Because…what if that was Jesus, behind the proverbial couch, and I missed a chance to encounter Christ? I’m being serious. That’s not romanticizing. The Jesus born in a stable, the Jesus with woodworker hands…why would we think that Jesus would show up in any glory other than the glory of the ordinary?
Or what if I was Christ there…sometimes I don’t know how the Holy Spirit is moving in me…and I needed to repent, to turn around, because I was being called to immediately meet a need.
And this act, this is not charity. This is not kindness. This is not even justice! This is humanity. This is community. This is taking seriously the call of a Christ who didn’t call just one person to be the Robin to his Batman, the Laurel to his Hardy.
This is the call of the Christ who calls us into community, even if you don’t know what you’re doing here. Because this walk of life, especially this faith life, is not one that you do alone, and it is one where you may be called, immediately, to follow Jesus in repenting, in turning around.
C.S. Lewis once wrote, “Friendship is unnecessary, like philosophy, like art… It has no survival value; rather it is one of those things that give value to survival.”
I think he overstates it. I don’t even know that we need friendship to give value to survival. Sometimes all we need is a little basic humanity.
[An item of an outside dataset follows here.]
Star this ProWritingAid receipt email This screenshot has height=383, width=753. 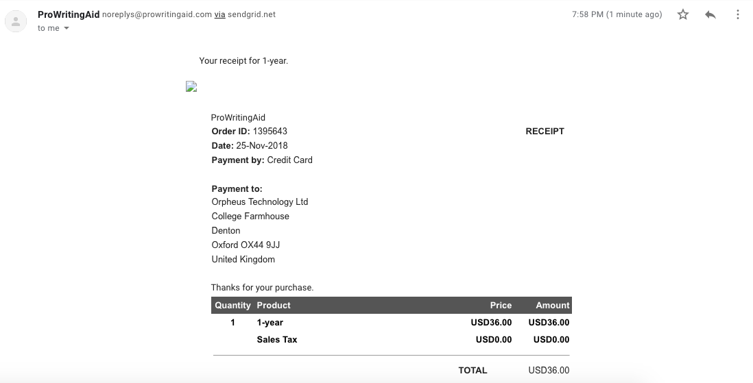(683, 14)
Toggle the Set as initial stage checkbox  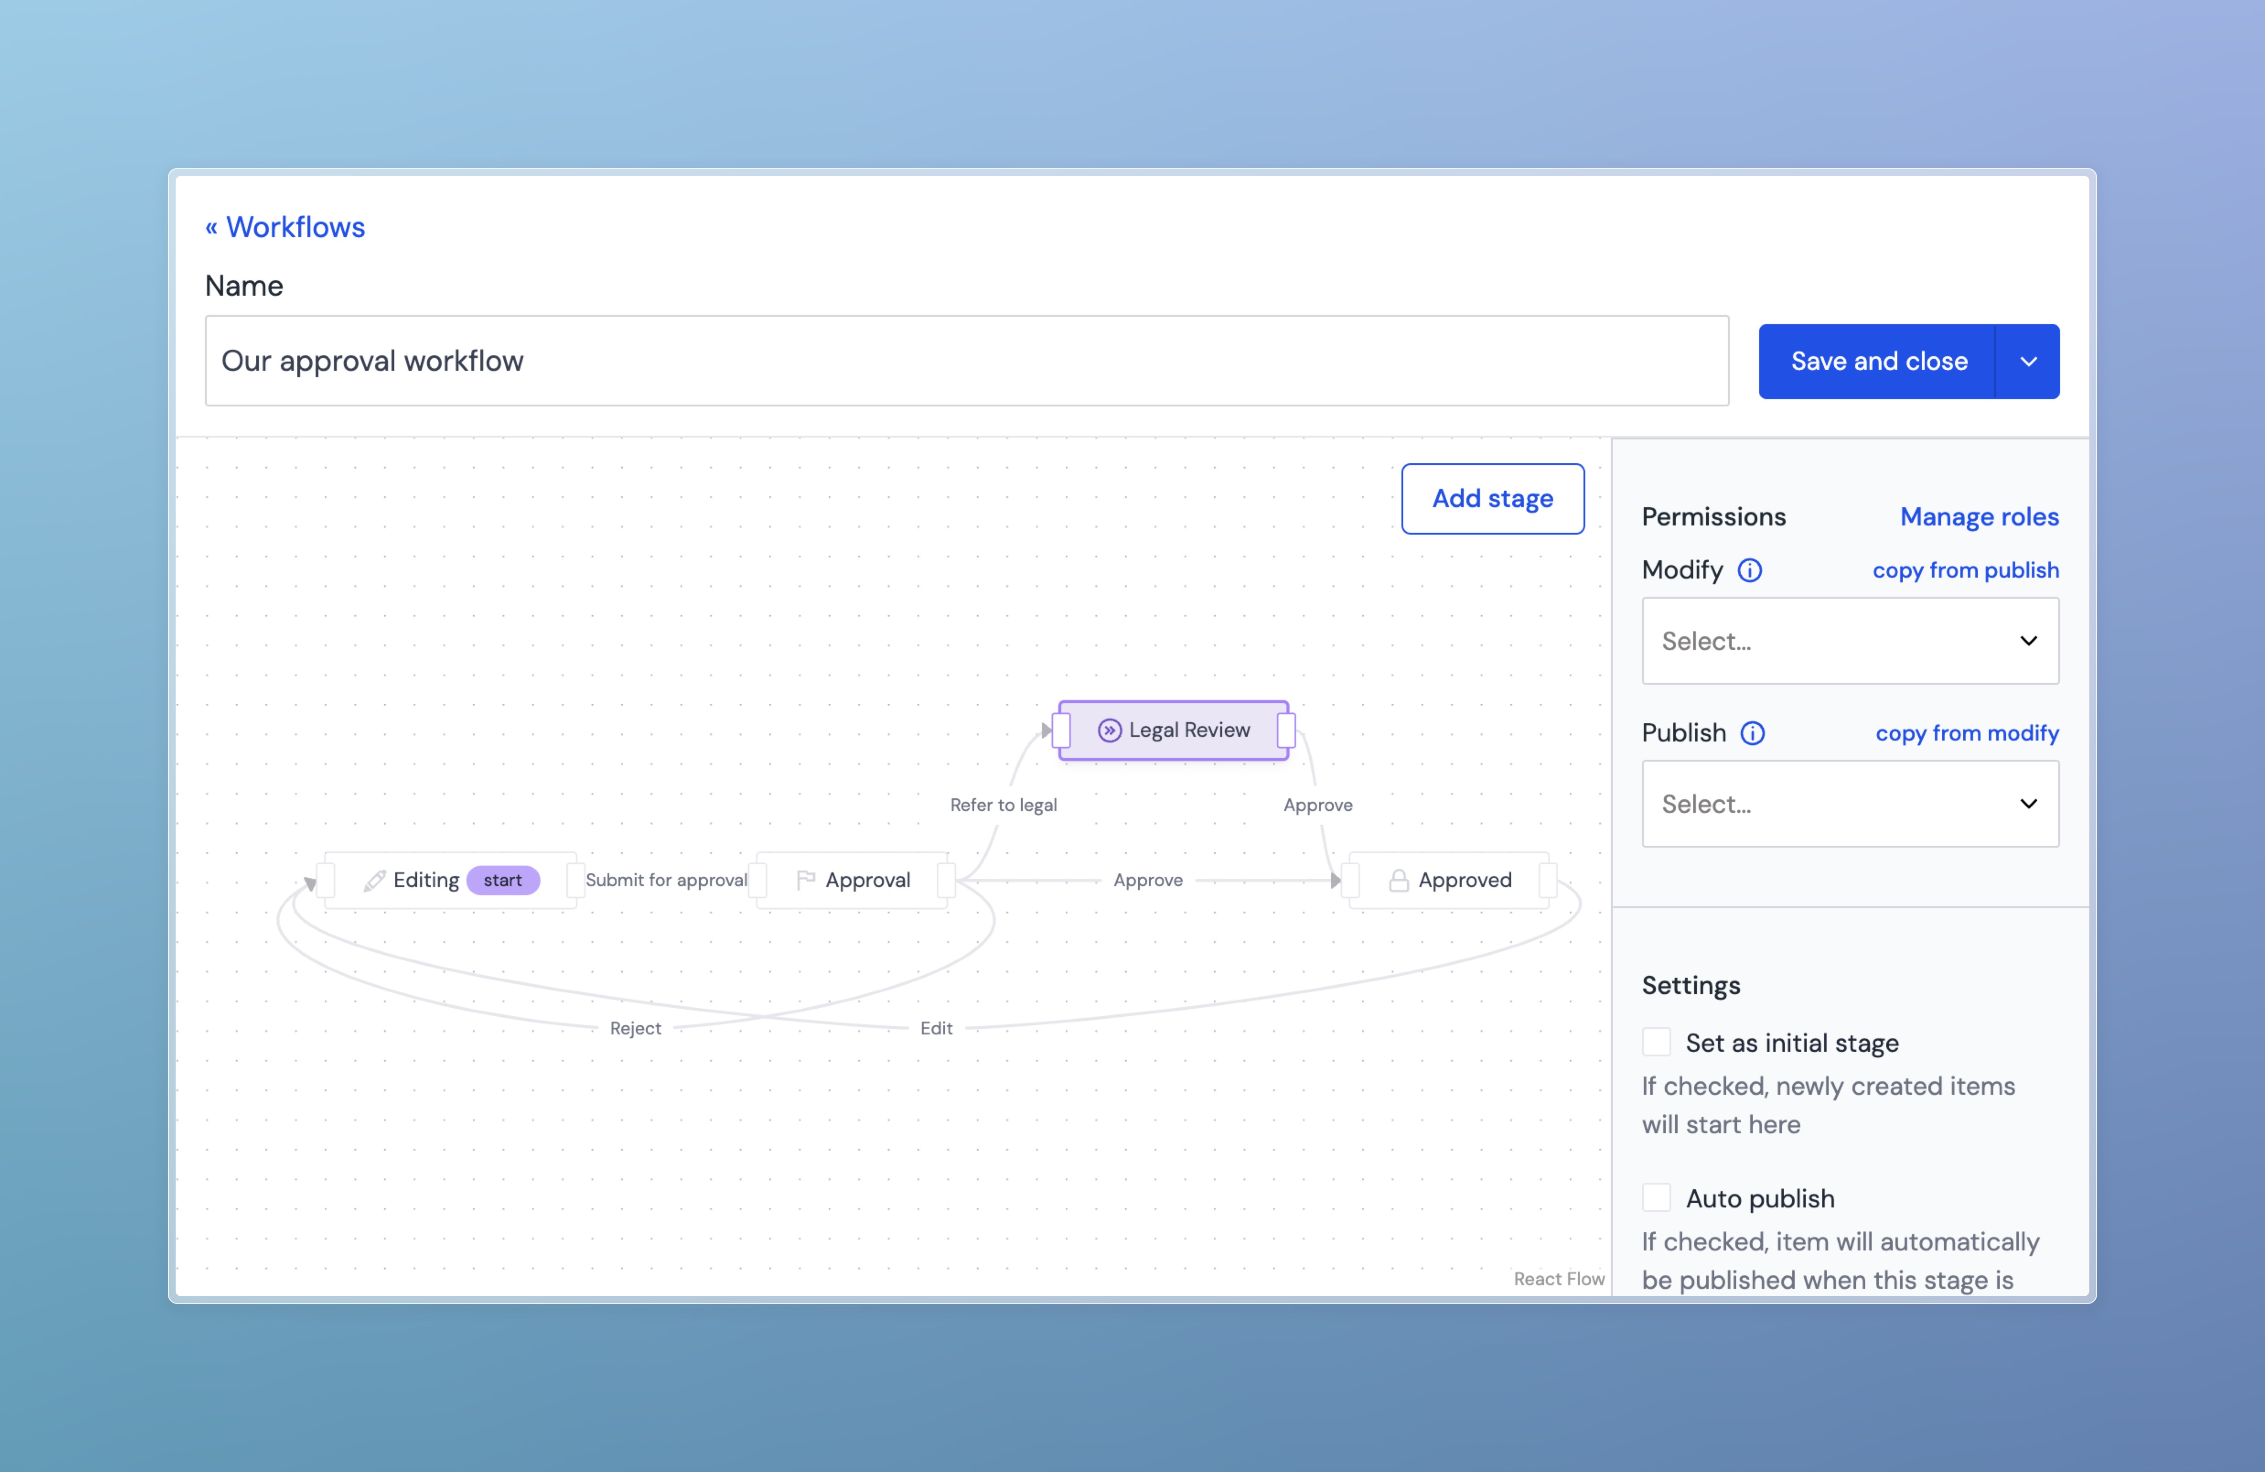[1656, 1043]
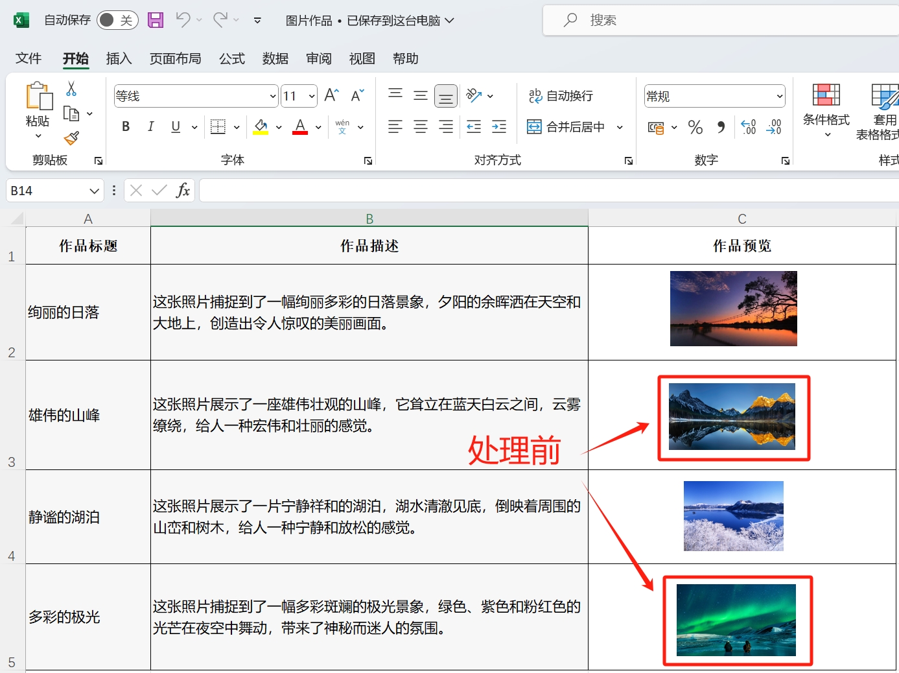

And if we’re trying to find out in this time between Christmas and Lent, just who Jesus is, I’d say that Jesus is one who calls us to true humanity through the call to repent, and in practicing true humanity we do the work of the Christ in this world. We follow Christ in practicing God’s reign.
For the reign of God is near! And we practice it best when we turn. Turn from our violence. Turn to face the stranger in our midst. When we heed the call to follow.
The reign of God is one where we’re not afraid to sit next to “that guy,” but rather choose it for the sake of this call of faith. And choose it immediately. Amen.